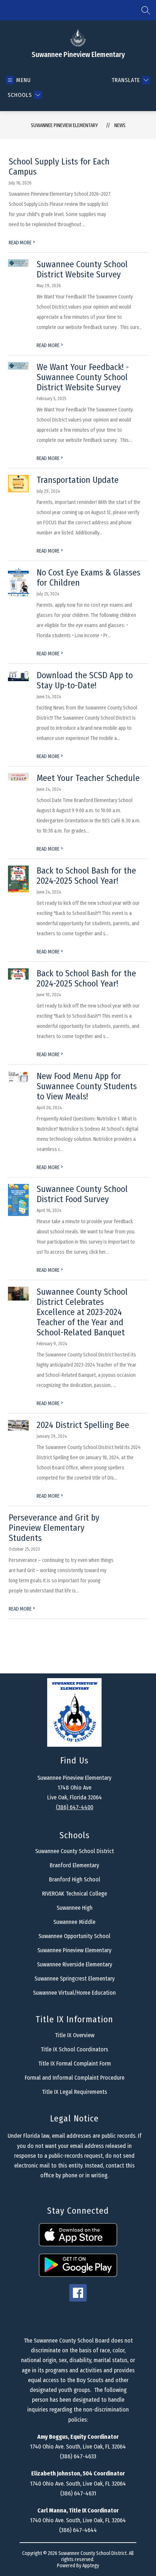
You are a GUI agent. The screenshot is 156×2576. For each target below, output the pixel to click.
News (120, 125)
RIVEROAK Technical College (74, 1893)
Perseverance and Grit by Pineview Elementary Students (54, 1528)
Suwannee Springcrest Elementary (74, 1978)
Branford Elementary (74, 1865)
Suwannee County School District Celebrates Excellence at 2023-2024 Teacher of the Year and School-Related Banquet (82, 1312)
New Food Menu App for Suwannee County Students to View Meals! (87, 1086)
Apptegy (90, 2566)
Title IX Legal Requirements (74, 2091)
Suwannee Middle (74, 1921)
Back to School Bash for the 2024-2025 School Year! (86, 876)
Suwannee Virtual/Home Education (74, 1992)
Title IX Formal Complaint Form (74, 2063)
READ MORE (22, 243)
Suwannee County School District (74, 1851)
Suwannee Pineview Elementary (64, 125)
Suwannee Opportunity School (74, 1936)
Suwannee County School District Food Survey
★ ★ ★ ★ ★
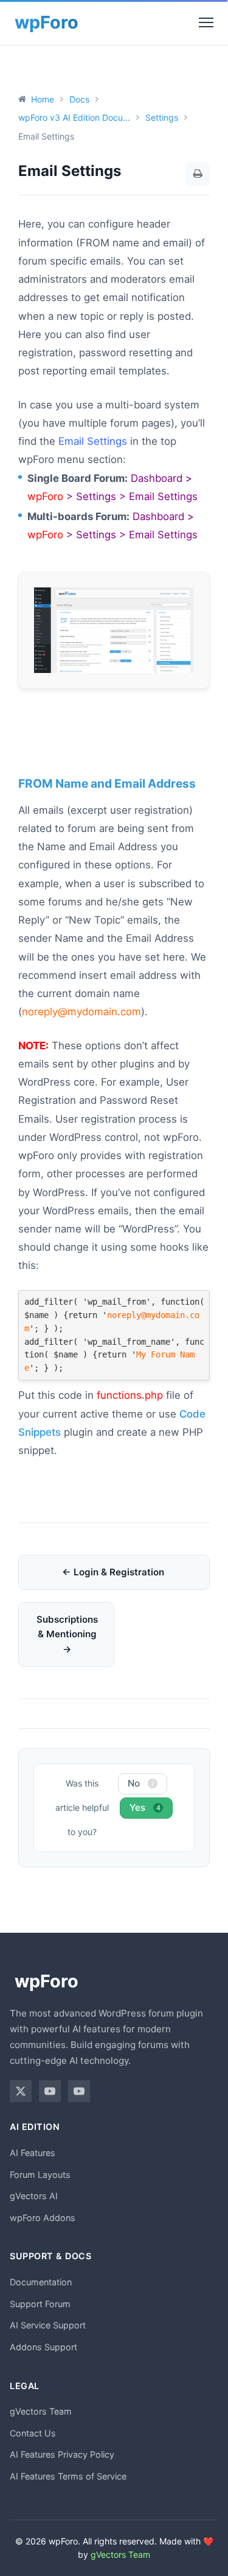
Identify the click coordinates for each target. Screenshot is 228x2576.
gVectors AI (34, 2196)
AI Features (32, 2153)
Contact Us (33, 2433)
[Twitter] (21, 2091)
★ ★ ★ ★ ★
**Work task**
Above are the records; repeat exactly the lines from the one holding "RIVEROAK Technical College (74, 1893)" down to the one holding "Suwannee County School District Celebrates", end lines included.

**Exercise result**
RIVEROAK Technical College (74, 1893)
Perseverance and Grit by Pineview Elementary Students (54, 1528)
Suwannee Springcrest Elementary (74, 1978)
Branford Elementary (74, 1865)
Suwannee County School District Celebrates Excellence at 2023-2024 Teacher of the Year and School-Related Banquet (82, 1312)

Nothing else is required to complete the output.